What you are asked to do -> The material below holds a span beginning at the line with "You are a computer-use agent. Image resolution: width=396" and ending at the line with "Task: Open Glad laks - Intern Avdeling Bergen". Quote that span exactly, both ends included, and only that span.

Records shown Start Marker

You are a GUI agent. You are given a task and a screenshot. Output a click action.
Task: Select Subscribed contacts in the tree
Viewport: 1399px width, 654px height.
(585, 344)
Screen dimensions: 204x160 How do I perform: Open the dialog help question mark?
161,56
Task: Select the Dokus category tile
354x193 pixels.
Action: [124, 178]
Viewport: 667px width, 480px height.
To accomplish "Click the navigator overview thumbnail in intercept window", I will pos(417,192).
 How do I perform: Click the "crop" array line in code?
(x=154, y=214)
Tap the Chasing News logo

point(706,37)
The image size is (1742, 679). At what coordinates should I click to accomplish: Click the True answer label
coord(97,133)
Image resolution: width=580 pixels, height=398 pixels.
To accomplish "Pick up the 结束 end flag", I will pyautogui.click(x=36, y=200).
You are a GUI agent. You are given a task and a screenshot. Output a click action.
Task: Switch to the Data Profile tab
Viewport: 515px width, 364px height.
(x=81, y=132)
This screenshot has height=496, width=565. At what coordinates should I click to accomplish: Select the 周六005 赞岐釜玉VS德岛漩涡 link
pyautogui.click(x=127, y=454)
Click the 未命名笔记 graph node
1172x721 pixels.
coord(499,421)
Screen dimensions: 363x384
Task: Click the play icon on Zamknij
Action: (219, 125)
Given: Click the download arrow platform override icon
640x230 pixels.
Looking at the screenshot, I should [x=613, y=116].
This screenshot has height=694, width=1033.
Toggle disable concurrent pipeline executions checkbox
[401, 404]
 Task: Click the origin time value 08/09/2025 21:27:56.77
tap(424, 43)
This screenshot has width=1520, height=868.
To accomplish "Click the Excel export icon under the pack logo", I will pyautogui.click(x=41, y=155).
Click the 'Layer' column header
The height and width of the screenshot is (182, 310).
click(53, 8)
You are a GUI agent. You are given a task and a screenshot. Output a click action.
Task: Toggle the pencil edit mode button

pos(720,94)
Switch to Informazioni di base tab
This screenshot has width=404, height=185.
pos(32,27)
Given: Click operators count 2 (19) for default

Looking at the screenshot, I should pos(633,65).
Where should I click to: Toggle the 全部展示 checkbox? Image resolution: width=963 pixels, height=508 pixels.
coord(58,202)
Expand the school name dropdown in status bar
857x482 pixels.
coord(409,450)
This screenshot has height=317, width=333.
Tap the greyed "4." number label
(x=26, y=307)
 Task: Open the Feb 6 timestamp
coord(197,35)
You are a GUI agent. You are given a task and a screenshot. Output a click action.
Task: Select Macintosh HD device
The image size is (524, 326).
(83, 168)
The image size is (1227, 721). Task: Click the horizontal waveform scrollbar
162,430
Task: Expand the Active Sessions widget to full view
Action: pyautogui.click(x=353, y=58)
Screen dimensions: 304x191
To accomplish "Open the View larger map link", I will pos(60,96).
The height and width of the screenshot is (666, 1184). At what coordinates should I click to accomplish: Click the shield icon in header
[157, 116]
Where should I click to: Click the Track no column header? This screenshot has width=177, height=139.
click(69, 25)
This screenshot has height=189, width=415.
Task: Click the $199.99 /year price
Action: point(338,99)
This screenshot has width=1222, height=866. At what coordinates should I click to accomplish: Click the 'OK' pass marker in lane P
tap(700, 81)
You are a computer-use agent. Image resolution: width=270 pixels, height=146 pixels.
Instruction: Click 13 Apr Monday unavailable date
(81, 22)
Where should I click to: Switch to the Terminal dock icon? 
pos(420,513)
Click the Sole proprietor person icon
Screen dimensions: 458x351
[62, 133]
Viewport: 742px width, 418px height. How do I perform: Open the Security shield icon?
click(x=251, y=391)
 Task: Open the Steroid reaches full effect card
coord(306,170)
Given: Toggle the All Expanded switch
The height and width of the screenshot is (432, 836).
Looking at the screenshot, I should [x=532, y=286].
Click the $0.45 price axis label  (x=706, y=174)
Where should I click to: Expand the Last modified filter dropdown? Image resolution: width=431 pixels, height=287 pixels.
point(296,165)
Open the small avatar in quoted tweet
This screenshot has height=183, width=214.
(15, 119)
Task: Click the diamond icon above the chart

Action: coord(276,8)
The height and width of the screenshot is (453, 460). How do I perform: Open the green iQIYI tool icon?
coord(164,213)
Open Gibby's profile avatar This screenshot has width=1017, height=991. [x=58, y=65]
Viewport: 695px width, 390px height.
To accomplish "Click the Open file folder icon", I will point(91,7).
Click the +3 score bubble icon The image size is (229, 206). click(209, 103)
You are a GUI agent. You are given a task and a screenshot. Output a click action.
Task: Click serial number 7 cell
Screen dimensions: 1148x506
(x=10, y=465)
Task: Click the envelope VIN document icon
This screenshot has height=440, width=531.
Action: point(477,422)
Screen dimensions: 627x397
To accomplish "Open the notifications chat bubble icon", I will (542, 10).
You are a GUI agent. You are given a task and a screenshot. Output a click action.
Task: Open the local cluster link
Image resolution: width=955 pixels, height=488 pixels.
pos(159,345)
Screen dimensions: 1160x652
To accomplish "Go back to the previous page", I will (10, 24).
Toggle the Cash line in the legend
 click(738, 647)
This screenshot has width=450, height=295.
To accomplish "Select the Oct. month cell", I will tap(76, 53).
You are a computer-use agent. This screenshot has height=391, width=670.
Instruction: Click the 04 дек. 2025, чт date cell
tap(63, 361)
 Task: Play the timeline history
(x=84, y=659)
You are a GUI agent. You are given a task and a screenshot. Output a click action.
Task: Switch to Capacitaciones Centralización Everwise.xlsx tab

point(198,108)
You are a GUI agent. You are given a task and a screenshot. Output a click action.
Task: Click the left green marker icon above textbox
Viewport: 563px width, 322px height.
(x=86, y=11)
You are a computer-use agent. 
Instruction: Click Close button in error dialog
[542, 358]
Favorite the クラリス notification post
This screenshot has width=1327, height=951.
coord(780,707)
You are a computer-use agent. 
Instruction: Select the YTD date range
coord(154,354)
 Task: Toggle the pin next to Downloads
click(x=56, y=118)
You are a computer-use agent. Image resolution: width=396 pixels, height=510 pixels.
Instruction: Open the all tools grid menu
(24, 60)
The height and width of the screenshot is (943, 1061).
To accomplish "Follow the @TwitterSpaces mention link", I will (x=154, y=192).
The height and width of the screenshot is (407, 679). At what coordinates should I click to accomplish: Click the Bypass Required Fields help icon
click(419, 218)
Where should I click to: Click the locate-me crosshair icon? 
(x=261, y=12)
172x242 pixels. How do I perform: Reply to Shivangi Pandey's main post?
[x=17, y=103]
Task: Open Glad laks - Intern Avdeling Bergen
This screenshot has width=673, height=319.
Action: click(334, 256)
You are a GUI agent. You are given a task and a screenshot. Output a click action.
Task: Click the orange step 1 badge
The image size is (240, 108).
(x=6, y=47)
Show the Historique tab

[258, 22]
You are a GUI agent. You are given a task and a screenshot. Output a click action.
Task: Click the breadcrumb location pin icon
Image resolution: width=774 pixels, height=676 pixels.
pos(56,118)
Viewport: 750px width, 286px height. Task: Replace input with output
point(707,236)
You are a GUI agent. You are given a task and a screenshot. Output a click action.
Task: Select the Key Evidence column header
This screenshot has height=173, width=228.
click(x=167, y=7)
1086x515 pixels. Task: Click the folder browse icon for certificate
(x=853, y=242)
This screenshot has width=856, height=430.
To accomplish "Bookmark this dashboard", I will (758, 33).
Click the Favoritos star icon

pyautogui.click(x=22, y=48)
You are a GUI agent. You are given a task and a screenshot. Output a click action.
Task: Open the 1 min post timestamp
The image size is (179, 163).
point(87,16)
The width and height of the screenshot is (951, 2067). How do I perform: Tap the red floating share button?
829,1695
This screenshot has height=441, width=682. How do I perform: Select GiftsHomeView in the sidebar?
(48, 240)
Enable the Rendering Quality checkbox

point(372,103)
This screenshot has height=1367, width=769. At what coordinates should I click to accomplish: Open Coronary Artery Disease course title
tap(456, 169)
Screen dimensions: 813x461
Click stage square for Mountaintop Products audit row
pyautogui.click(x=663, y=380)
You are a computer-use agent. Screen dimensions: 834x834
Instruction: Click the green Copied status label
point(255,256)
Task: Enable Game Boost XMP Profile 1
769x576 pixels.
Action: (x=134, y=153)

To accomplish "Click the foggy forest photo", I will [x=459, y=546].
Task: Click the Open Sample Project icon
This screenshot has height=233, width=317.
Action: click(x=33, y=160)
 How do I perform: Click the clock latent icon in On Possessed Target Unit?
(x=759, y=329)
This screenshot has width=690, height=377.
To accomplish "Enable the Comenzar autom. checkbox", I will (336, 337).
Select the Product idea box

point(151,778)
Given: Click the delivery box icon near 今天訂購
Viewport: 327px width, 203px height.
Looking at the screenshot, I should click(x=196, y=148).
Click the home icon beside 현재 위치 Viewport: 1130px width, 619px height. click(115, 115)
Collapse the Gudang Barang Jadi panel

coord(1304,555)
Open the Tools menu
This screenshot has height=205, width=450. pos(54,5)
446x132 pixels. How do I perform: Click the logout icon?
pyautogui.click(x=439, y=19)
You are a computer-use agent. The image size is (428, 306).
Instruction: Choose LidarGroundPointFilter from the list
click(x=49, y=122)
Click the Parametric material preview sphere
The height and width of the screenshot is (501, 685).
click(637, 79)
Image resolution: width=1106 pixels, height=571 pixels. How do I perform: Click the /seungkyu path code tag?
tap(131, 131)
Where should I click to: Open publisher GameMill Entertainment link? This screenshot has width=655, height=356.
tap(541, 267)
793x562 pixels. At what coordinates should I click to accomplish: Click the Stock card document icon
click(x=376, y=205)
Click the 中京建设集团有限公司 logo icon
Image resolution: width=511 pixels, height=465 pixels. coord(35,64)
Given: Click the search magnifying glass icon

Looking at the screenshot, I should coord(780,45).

Records shown End Marker

Exercise output ->
You are a computer-use agent. Image resolution: width=396 pixels, height=510 pixels.
Instruction: Open the all tools grid menu
(24, 60)
The height and width of the screenshot is (943, 1061).
To accomplish "Follow the @TwitterSpaces mention link", I will (x=154, y=192).
The height and width of the screenshot is (407, 679). At what coordinates should I click to accomplish: Click the Bypass Required Fields help icon
click(419, 218)
Where should I click to: Click the locate-me crosshair icon? 
(x=261, y=12)
172x242 pixels. How do I perform: Reply to Shivangi Pandey's main post?
[x=17, y=103]
Task: Open Glad laks - Intern Avdeling Bergen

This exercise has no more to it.